Наконец, фотография Таврина вместе с Грейфе. Как она попала к чекистами — неведомо. Не брал же её Таврин с собой на задание. Тем не менее она была. И вновь незадача. Как писалось буквально во всех публикациях, незадачливый террорист фотографировался со своим шефом буквально перед вылетом. Но сам-то Грейфе погиб в автокатастрофе еще в июне... Но самое главное, на той фотографии тени ложатся не так, как это должно быть, если учесть, откуда падает свет. Это мне подтвердил в свое время покойный Вилен Калюта, прекрасный кинооператор. А уж в этих вопросах он был общепризнанный авторитет. Иными словами, эта фотография — плохо сфабрикованная подделка.

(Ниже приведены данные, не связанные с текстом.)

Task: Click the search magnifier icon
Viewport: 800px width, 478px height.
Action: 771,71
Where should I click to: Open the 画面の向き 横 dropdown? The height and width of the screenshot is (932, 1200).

И самое примечательное. Ни один из рядовых участников операции «Перехват», предотвративших покушение на Сталина (а их, судя по публикациям, было немало), не был награжден. Ордена был удостоен только один человек — начальник «Смерша» генерал Виктор Абакумов. Его отметили орденом Кутузова I степени. Полководческим орденом. Это было началом его головокружительной и трагической карьеры.
И последнее. Таврин и Шилова еще долгие годы провели в заключении. И только в феврале 1952 года Военная коллегия Верховного суда СССР на закрытом совещании приговорила их к расстрелу. Таврина расстреляли 28 марта, Шилову — 2 апреля. Вот и все...
Finis coronat opus
...Он умирал в полном одиночестве. Скорчившись в параличе, затравленный своими непроходящими страхами, запуганный науськиваниями чекистов, уже никому не нужный старик умирал мучительно долго, тяжело. Словно жизнь, которой он так дорожил для самого себя и которой с бездумной легкостью лишал миллионы и миллионы людей, наконец-то сводила с ним счеты. У его смертного одра не было ни детей, ни внуков, ни соратников. Он создал вокруг себя непроницаемую стену страхов и ненависти.
То, что втайне исповедовал всю жизнь и реализовывал с жесточайшей одержимостью в миллионах смертей во славу своего безграничного величия, шло не от его непреодолимой личной силы. Затравленный страхами одинокий волк-шатун, как писал о нем Эрих Фромм, «превратил бессилие во всесилие». А то, что он втайне исповедовал всю свою сознательную жизнь, по определению того же Фромма, было «религией духовных калек». Но, согласитесь, даже психика нормального человека вряд ли выдержала бы столь массированное многолетнее давление, обрушенное на него его же преторианской гвардией. Не секрет, деформация психики неизбежно ведет к деградации личности.
И все же не думаю, что он особо обольщался показным истерическим проявлением всенародной любви. Ведь он был несомненно не глуп. Знал истинную цену всем этим организованным психопатическим поклонениям раболепствующей толпы. Презирал все это. Ненавидел. Вспомним, наконец, слова его дочери Светланы: «Его страх в последние годы превратился в настоящую манию преследования. Но это не было плодом больной фантазии: он знал, что его ненавидят, и знал за что».